[Element and text location data]
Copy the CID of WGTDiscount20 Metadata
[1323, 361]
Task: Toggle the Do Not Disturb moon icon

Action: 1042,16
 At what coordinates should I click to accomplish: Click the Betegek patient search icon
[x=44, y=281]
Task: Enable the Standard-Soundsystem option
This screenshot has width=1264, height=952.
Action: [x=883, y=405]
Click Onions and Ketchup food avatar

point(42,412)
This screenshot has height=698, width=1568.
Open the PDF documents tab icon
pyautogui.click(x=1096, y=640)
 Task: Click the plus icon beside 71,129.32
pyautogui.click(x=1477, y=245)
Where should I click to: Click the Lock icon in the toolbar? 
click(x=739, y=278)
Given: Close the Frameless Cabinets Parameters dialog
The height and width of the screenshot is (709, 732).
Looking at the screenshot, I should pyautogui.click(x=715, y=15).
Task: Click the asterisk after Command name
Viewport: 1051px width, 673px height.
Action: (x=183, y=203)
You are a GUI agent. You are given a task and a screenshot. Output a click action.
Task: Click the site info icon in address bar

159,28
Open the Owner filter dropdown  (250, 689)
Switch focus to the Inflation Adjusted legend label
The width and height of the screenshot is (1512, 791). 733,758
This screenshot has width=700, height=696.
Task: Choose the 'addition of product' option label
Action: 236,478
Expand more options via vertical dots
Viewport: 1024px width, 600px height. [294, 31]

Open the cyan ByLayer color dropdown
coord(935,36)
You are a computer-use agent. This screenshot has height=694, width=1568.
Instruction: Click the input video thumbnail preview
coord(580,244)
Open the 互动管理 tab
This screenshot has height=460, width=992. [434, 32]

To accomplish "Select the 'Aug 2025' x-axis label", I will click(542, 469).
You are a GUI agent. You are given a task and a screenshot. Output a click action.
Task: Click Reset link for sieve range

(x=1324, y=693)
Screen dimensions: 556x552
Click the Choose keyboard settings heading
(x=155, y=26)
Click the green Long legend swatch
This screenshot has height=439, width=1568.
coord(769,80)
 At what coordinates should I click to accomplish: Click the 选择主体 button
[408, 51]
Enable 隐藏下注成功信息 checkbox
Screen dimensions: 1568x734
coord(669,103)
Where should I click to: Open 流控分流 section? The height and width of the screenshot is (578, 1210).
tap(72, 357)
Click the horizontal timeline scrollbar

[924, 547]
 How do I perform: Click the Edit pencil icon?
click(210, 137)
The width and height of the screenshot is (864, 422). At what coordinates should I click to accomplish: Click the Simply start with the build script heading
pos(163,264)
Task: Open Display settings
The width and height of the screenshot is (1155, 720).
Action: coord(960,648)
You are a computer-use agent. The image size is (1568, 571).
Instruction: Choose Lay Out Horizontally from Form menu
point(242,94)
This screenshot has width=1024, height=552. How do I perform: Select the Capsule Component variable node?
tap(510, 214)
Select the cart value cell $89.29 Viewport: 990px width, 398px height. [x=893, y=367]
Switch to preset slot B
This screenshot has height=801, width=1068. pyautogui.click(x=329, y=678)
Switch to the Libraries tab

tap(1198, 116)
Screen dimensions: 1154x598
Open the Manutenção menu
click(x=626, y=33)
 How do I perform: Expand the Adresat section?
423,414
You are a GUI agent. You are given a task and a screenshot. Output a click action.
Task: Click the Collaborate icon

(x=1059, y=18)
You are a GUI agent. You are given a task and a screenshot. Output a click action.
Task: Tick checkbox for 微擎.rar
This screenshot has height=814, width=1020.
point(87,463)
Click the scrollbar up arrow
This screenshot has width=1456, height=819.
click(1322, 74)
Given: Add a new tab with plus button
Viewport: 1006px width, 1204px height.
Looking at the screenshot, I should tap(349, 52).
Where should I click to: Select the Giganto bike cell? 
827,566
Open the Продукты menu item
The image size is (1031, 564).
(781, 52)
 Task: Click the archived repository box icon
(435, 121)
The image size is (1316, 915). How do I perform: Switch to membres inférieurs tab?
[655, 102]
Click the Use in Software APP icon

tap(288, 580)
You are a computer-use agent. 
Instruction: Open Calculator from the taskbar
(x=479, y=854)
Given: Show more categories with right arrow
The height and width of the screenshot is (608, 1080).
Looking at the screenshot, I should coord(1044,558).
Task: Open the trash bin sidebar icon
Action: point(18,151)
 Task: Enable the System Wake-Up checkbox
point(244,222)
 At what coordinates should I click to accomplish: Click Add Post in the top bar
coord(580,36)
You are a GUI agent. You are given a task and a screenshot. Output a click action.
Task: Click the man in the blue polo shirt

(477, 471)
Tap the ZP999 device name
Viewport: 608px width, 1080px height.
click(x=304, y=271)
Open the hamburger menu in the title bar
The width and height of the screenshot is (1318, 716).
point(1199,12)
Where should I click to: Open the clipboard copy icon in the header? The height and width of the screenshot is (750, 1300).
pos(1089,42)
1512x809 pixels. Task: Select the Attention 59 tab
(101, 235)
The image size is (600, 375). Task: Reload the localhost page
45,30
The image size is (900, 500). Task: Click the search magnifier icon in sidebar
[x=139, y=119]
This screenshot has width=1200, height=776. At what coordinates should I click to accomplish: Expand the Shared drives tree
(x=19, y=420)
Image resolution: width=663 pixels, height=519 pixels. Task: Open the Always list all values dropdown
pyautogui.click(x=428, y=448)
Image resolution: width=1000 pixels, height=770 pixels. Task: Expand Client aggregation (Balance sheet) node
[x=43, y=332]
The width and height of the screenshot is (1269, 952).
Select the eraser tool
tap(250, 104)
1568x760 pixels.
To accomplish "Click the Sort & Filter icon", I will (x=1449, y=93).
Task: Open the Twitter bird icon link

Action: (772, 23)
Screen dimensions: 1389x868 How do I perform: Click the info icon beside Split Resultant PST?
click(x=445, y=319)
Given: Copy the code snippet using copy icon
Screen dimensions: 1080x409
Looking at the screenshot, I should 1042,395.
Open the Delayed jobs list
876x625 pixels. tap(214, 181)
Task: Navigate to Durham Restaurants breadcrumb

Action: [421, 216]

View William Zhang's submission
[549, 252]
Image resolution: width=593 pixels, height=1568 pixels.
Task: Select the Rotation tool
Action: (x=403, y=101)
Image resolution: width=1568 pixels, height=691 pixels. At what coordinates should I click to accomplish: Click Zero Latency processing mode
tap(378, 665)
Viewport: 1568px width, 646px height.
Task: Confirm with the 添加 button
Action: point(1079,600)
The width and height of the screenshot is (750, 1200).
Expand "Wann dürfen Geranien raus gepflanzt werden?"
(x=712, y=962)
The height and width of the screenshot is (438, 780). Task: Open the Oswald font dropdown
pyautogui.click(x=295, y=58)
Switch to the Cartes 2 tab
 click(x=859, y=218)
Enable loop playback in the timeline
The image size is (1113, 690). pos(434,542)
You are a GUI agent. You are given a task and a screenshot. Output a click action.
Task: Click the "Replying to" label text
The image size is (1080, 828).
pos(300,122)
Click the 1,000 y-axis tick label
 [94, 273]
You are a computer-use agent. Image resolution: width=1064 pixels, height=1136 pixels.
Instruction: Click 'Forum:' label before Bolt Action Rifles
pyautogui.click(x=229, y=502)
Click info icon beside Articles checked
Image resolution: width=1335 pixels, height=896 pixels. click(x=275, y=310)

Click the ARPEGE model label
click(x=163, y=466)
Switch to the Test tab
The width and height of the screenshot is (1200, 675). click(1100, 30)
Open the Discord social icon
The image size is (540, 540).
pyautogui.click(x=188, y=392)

» **EXERCISE DESCRIPTION**
Could you format the lines starting at the one containing "How do I perform: Click the Edit" and ending at the one containing "Action: coord(960,648)" as a Markdown table with two columns, No. for the line's sequence number and Line for its text, leaving out any blank lines?

» **REPLY**
| No. | Line |
|---|---|
| 1 |  How do I perform: Click the Edit pencil icon? |
| 2 | click(210, 137) |
| 3 | The width and height of the screenshot is (864, 422). At what coordinates should I click to accomplish: Click the Simply start with the build script heading |
| 4 | pos(163,264) |
| 5 | Task: Open Display settings |
| 6 | The width and height of the screenshot is (1155, 720). |
| 7 | Action: coord(960,648) |